26 Oct 2024 7:00 PM IST

  • Reforms In Bar Association: Case Study Of The Supreme Court Bar Association

    On July 30, 2024, the Supreme Court democratized entry into the legal profession by holding the exorbitant enrolment fee charged by the State Bar Councils (“SBCs”) unconstitutional. Drawing upon the doctrine of manifest arbitrariness, SC in Gaurav Kumar vs Union of India & Ors, ruled that charging excessive fees exceeds the statutory requirements and violates fundamental...

    On July 30, 2024, the Supreme Court democratized entry into the legal profession by holding the exorbitant enrolment fee charged by the State Bar Councils (“SBCs”) unconstitutional. Drawing upon the doctrine of manifest arbitrariness, SC in Gaurav Kumar vs Union of India & Ors, ruled that charging excessive fees exceeds the statutory requirements and violates fundamental rights under Articles 14 and 19 (1) (g).
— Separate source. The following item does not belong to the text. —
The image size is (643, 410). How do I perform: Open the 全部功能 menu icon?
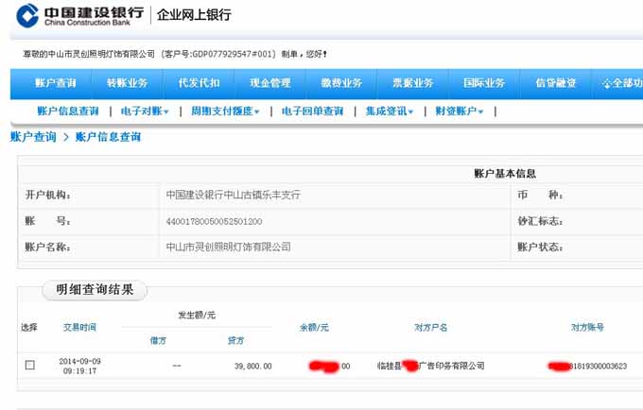608,83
The Supreme Court is now again facing a similar issue in another case Re: Strengthening and Enhancing the Institutional Strength of Bar Associations,” and is convinced that the functioning of Bar Associations in India requires structural reforms.
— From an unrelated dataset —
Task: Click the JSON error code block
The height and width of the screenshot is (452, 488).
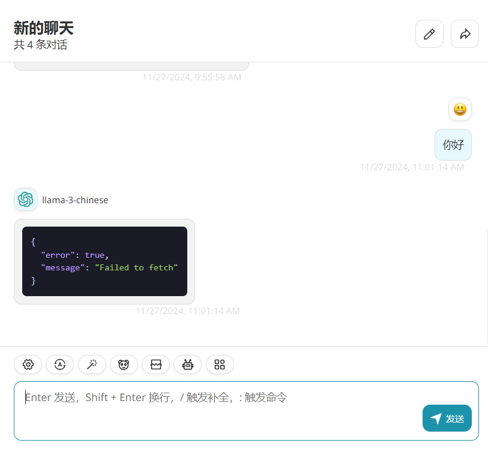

    The issue before SC stems from a concerning incident where a junior advocate was allegedly denied access to drinking water by a senior advocate within the premises of Madras High Court. On 16th July 2024 a bench led by Justice Surya Kant impleaded the Bar Council of India (BCI), the Supreme Court Bar Association (SCBA), Supreme Court Advocates-on-Record Association (SCAORA), all the State Bar Councils, and all the High Court Bar Associations to assist the court. The SC also sought suggestions from senior advocates and advocates appearing in the matter to strengthen the bar associations across the country.

    Reiterating back to the initiation of the case, the Madras High Court while deciding the issue at the Writ Petition stage dealt with various nuances of the functioning of the Madras Bar Association (MBA) including membership and admission. The High Court's findings unravel several startling facts such as the membership process of the MBA being shrouded with mystery. The findings of the Madras High Court point towards an important question – are membership of Bar Associations really important? To answer this, it is imperative to understand the importance of Bar Associations in the justice delivery system.

    The Delhi High Court in P.K. Dash, Advocate vs Bar Council of Delhi has elaborated on this question. It explained that the Bar Associations occupy an essential role since these bodies are consulted before framing court procedures, important policies, and administrative decisions such as allotment of chambers, use of common spaces, commercial spaces, identification cards, earmarking of parking lots, policies for senior designation amongst others.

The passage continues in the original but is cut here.